- **Task brief**: For the records below, print the lines from the line with "PRINTER (11, 210)" through the line with "[Linkedin] (65, 2504)" exactly as written; include both end lines and exclude the rest.

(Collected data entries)
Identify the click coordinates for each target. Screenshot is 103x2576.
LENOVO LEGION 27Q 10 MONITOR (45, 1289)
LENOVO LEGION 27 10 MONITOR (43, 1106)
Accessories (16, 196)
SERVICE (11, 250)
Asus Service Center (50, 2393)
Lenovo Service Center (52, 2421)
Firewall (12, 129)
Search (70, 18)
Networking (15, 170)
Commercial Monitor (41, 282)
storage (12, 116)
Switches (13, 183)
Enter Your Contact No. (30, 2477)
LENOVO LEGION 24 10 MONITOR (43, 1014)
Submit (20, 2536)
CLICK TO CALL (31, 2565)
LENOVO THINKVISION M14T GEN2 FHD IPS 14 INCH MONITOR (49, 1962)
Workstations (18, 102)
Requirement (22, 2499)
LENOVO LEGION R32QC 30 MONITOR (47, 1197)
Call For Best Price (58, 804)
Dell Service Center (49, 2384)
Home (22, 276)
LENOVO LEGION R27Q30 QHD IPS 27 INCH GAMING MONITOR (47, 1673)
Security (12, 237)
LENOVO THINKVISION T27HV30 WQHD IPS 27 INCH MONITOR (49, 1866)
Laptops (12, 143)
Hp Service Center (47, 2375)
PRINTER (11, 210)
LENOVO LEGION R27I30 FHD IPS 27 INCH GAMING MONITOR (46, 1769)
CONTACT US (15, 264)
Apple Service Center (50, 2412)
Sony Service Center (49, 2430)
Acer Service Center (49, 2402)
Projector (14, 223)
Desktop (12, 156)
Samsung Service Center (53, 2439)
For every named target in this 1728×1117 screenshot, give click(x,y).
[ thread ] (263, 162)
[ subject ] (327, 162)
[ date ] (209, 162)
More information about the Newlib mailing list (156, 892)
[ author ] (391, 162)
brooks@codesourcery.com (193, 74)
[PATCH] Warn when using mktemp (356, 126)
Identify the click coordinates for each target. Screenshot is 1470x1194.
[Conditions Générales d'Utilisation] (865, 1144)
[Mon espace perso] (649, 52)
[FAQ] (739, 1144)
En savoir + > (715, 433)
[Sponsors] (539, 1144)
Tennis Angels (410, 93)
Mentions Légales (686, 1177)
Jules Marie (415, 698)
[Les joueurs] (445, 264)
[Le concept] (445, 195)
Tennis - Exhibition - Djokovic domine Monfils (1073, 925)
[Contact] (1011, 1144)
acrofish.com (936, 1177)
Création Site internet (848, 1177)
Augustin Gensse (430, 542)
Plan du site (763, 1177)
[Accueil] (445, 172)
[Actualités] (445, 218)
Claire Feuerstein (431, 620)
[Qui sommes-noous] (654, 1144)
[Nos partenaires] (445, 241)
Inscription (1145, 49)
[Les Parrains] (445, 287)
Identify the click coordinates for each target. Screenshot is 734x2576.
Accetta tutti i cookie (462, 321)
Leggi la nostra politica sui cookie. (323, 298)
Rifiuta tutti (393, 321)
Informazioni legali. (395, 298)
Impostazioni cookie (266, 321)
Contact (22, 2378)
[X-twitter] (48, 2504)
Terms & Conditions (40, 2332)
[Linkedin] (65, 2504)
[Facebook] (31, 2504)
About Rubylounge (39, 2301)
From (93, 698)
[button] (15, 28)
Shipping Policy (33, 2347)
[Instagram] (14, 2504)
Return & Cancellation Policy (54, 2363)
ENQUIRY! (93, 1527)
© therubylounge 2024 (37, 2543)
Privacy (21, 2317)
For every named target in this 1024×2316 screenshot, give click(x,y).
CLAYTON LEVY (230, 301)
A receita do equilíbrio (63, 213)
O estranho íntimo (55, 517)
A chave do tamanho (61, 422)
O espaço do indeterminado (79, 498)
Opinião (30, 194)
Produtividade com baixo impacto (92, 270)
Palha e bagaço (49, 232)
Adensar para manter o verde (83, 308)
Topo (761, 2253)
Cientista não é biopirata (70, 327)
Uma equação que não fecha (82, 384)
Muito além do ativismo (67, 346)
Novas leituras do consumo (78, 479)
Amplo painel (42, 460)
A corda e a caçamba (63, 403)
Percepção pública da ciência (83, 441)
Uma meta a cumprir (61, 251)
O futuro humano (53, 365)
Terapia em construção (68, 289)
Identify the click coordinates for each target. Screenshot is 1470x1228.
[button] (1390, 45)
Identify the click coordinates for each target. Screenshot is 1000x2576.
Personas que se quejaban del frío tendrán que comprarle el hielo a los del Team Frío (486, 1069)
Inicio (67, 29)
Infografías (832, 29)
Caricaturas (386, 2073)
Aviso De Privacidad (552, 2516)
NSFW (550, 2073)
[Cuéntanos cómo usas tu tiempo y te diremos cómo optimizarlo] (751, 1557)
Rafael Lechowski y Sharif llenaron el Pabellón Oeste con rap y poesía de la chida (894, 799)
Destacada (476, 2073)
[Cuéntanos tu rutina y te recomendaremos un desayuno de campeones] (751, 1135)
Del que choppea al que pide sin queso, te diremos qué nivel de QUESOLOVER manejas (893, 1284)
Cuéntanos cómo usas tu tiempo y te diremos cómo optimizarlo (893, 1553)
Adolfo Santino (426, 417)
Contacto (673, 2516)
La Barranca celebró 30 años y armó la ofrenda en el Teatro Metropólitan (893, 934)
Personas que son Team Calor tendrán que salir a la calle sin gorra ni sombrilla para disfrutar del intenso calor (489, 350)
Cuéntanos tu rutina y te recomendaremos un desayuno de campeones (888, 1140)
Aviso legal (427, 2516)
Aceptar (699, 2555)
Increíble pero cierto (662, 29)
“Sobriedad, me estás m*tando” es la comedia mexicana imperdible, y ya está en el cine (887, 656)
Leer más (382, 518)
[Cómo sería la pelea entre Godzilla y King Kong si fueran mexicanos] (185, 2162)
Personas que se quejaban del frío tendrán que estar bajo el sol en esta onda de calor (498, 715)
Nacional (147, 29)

- **Answer space**:
PRINTER (11, 210)
LENOVO LEGION R27I30 FHD IPS 27 INCH GAMING MONITOR (46, 1769)
CONTACT US (15, 264)
Apple Service Center (50, 2412)
Sony Service Center (49, 2430)
Acer Service Center (49, 2402)
Projector (14, 223)
Desktop (12, 156)
Samsung Service Center (53, 2439)
For every named target in this 1728×1117 screenshot, give click(x,y).
[ thread ] (263, 162)
[ subject ] (327, 162)
[ date ] (209, 162)
More information about the Newlib mailing list (156, 892)
[ author ] (391, 162)
brooks@codesourcery.com (193, 74)
[PATCH] Warn when using mktemp (356, 126)
Identify the click coordinates for each target. Screenshot is 1470x1194.
[Conditions Générales d'Utilisation] (865, 1144)
[Mon espace perso] (649, 52)
[FAQ] (739, 1144)
En savoir + > (715, 433)
[Sponsors] (539, 1144)
Tennis Angels (410, 93)
Mentions Légales (686, 1177)
Jules Marie (415, 698)
[Les joueurs] (445, 264)
[Le concept] (445, 195)
Tennis - Exhibition - Djokovic domine Monfils (1073, 925)
[Contact] (1011, 1144)
acrofish.com (936, 1177)
Création Site internet (848, 1177)
Augustin Gensse (430, 542)
Plan du site (763, 1177)
[Accueil] (445, 172)
[Actualités] (445, 218)
Claire Feuerstein (431, 620)
[Qui sommes-noous] (654, 1144)
[Nos partenaires] (445, 241)
Inscription (1145, 49)
[Les Parrains] (445, 287)
Identify the click coordinates for each target. Screenshot is 734x2576.
Accetta tutti i cookie (462, 321)
Leggi la nostra politica sui cookie. (323, 298)
Rifiuta tutti (393, 321)
Informazioni legali. (395, 298)
Impostazioni cookie (266, 321)
Contact (22, 2378)
[X-twitter] (48, 2504)
Terms & Conditions (40, 2332)
[Linkedin] (65, 2504)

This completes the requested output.